| First Author | Morikawa T | Year | 2000 |
| Journal | Jpn J Cancer Res | Volume | 91 |
| Issue | 6 | Pages | 579-81 |
| PubMed ID | 10874208 | Mgi Jnum | J:62952 |
| Mgi Id | MGI:1860155 | Doi | 10.1111/j.1349-7006.2000.tb00984.x |
| Citation | Morikawa T, et al. (2000) Promotion of skin carcinogenesis by dimethylarsinic acid in keratin (K6)/ODC transgenic mice. Jpn J Cancer Res 91(6):579-81 |
| abstractText | Dimethylarsinic acid (DMA) is a major metabolite of inorganic arsenicals in mammals, and arsenic exposure is associated with tumor development in a wide variety of human tissues, particularly the skin. Transgenic mice with ornithine decarboxylase (ODC) targeted to hair follicle keratinocytes are much more sensitive than littermate controls to carcinogens.
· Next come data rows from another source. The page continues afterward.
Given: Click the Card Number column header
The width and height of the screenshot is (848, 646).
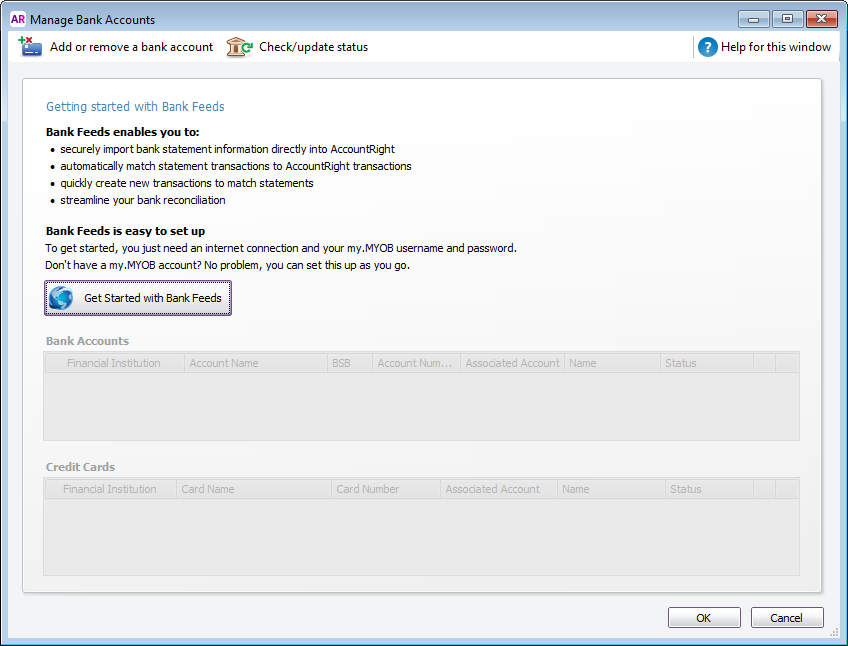Looking at the screenshot, I should pyautogui.click(x=367, y=489).
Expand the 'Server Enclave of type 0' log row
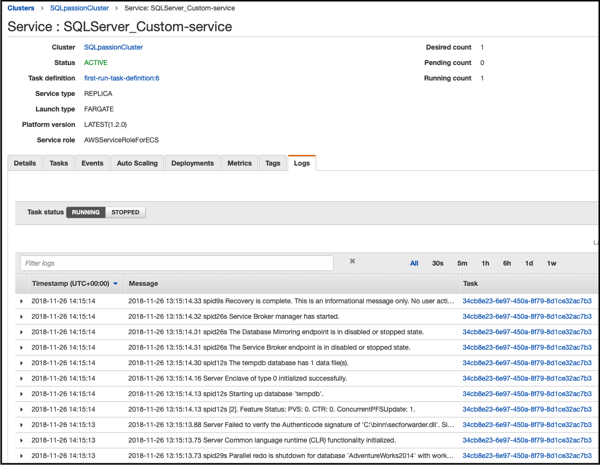The image size is (600, 465). (21, 378)
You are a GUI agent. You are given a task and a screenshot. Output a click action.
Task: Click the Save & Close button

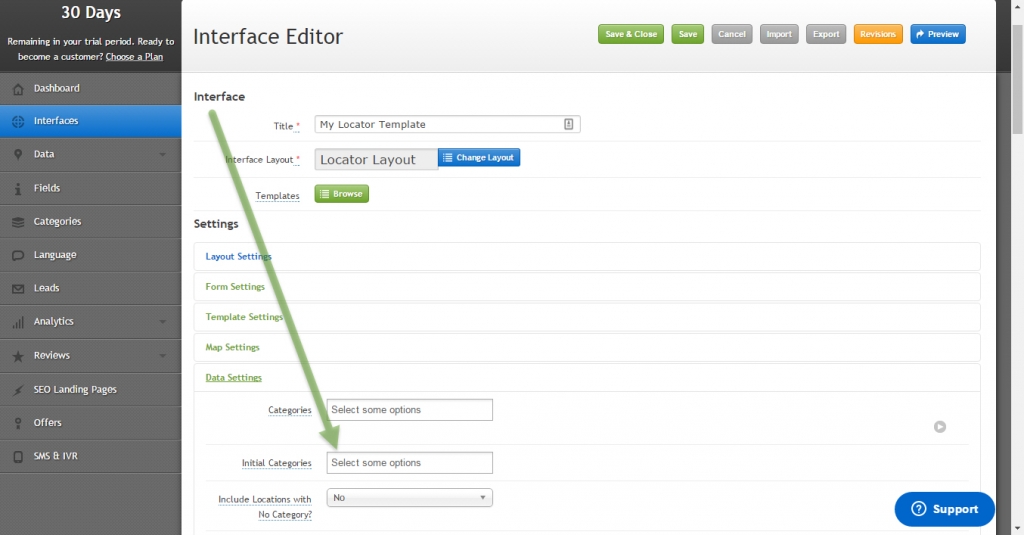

In this study we investigated the promoting effect of DMA on skin carcinogenesis in such K6 / ODC transgenic mice. The back skin of female C57BL / 6J K6 / ODC transgenic mice, 10 to 14 weeks old, was initiated with topical application of 7, 12-dimethylbenz[alpha]anthracene (DMBA) at a dose of 50 microg or acetone alone on day 1 of the experiment, followed by treatment with 3.6 mg of DMA, 5 microg of 12-O-tetradecanoylphorbol-13-acetate (TPA) or neutral vehicle (control) twice a week for 18 weeks. Mice were killed 1 week after the end of the treatment. Induction of skin tumors was significantly accelerated in the DMA-treated group, as well as in the TPA-treated group, indicating that DMA has a promoting effect on skin tumorigenesis in K6 / ODC transgenic mice. |